Adept, that is, because of his chosen vocation. In one of many passages that could easily be part of a memoir instead of a novel, Bret muses: "As a writer, it was easy for me to dream up the more viable scenario than the one that had actually played itself out ... (T)his is what a writer does: his life is a maelstrom of lying."
There are more examples of such self-flagellation, which lends credence to critics who have called Ellis a moralist, a label he has also adopted in interviews.
In fact, Lunar Park might present the strongest argument yet for Ellis as moralist. While lawless characters of Zero drifted indolently through their lives, and Psycho and Glamorama used violence as a metaphor for the soullessness of the 80's, Park is less about an era than about the personal journey of a sinner, who must do penance for his or her transgressions. I won't spoil the plot by offering more details, but Ellis plumbs the depths of his character's troubled past and offers redemption -- with a price. It's a different kind of Ellis novel, offering the sort of restraint that might have saved Psycho from vilification and a level of character development absent from Zero.

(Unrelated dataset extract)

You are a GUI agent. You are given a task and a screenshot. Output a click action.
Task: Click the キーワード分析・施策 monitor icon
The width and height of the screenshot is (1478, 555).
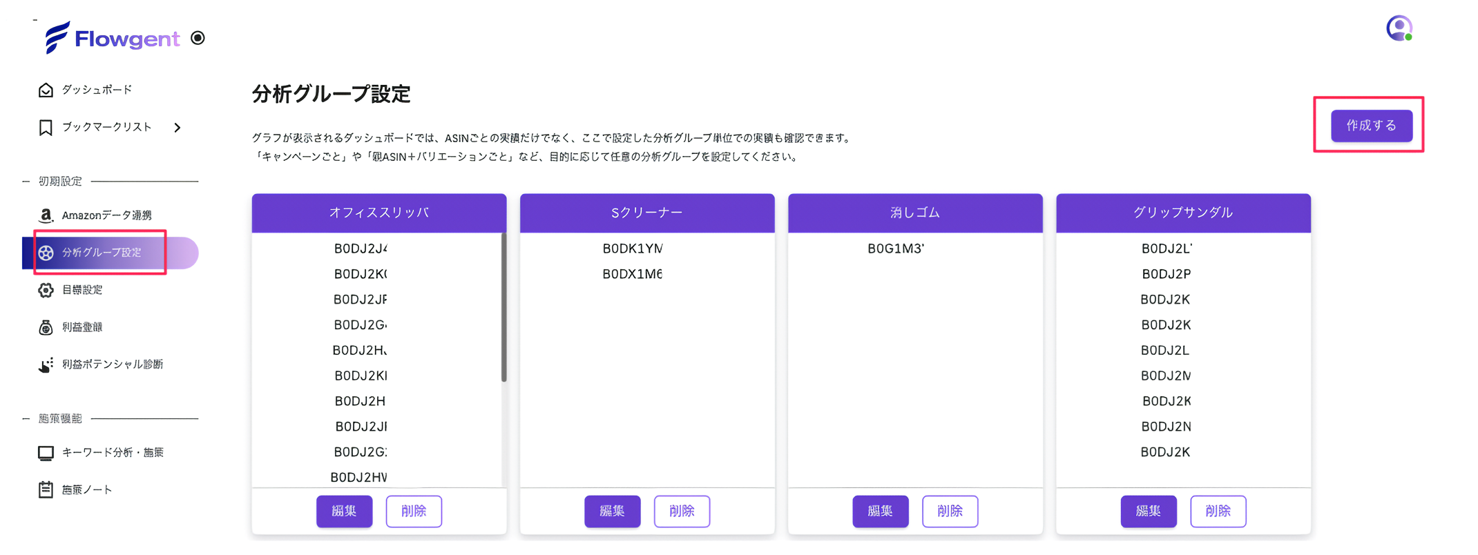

"As a writer you slant all evidence in favor of the conclusions you want to produce, and you rarely tilt in favor of the truth," Ellis writes. Maybe so, yet Lunar Park tracks closer to a truth more readers will identify with than any of Ellis' previous books. His fictional alter ego still clings to vestiges of his old life (toking up at a party, dalliances with a graduate student), but the questions that haunt him are more universal -- his relationship with his father and his family, indeed, the very point of his existence. It's a shift that marks Ellis' maturity much more than the requisite move to the 'burbs.